Calitri, il Comune non mantiene le promesse: presidio sanitario in prefabbricato del 1980

Non si sblocca la questione della sistemazione del presidio sanitario di Calitri, ancora ubicato in una struttura prefabbricata dal terremoto del 1980.

L’anno scorso la UIL FPL sollevò la questione e in seguito alla segnalazione dell’organizzazione sindacale, l’Amministrazione Comunale di Calitri aveva deliberato la messa a disposizione di un immobile sito al secondo piano dell’edificio dell’ex scuola media al centro del paese, con oneri a carico del proprio bilancio.

A distanza di un anno, il presidio sanitario non ha ricevuto ulteriori informazioni.

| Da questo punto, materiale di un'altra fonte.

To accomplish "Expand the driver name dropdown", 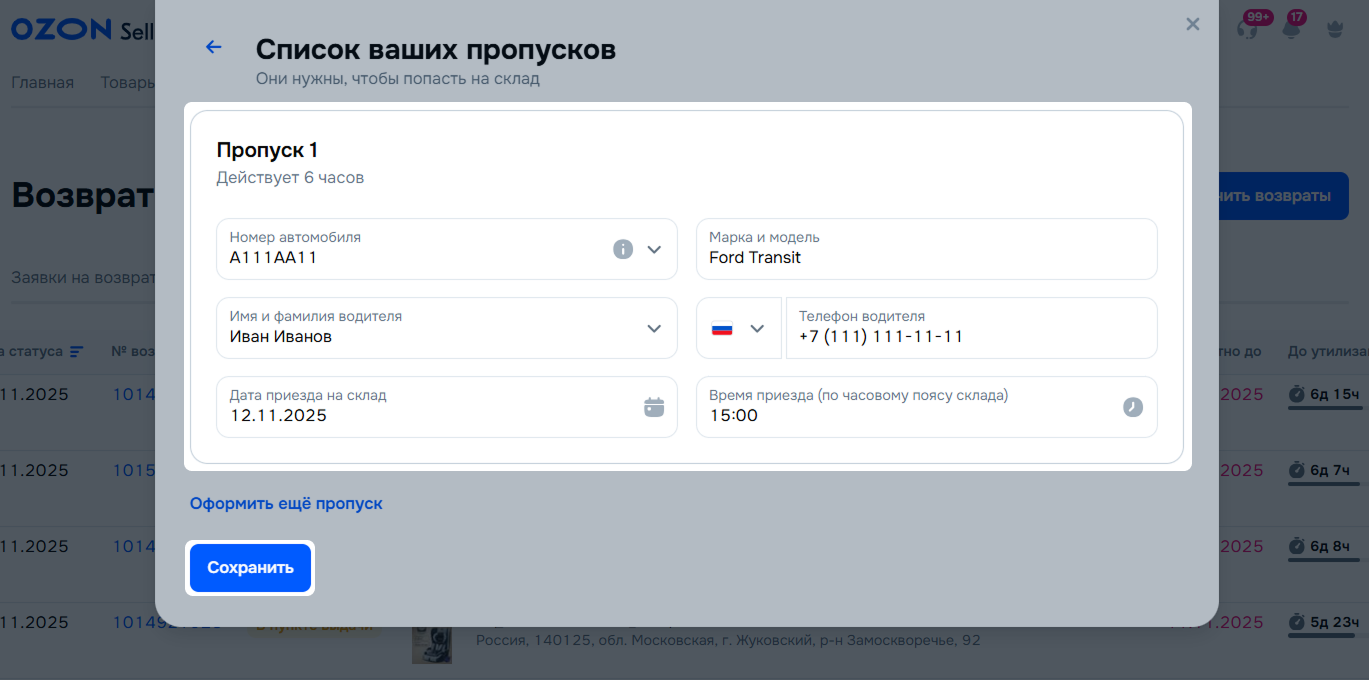I will tap(654, 328).
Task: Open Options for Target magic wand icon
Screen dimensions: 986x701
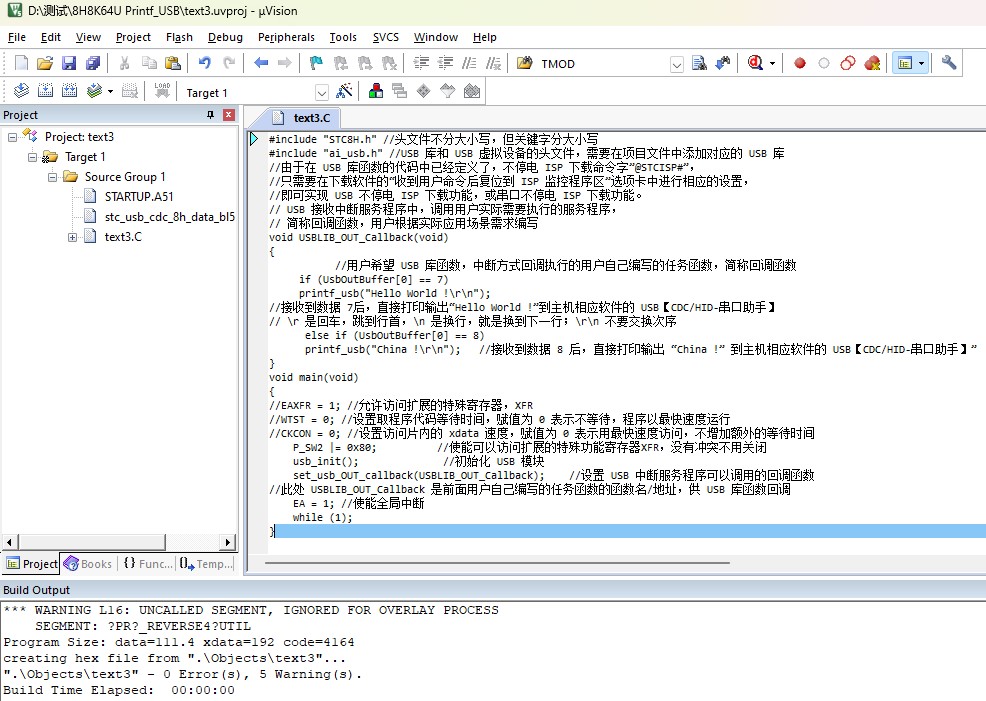Action: tap(345, 92)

“Non abbiamo notizie – ha  dichiarato il segretario generale della UIL FPL Gaetano Venezia, neppure dei lavori di sistemazione, se sono iniziati e quando termineranno. Non conosciamo se potrà avvenire il definitivo trasferimento degli ambulatori e degli uffici del presidio nei nuovi locali. Abbiamo deciso di chiedere al Prefetto di Avellino la convocazione del Direttore Generale dell’ASL Avellino ed il Sindaco di Calitri, al fine di definire tempi e modalità, per far si che si possa organizzare un efficiente servizio sanitario territoriale da erogare ai cittadini”.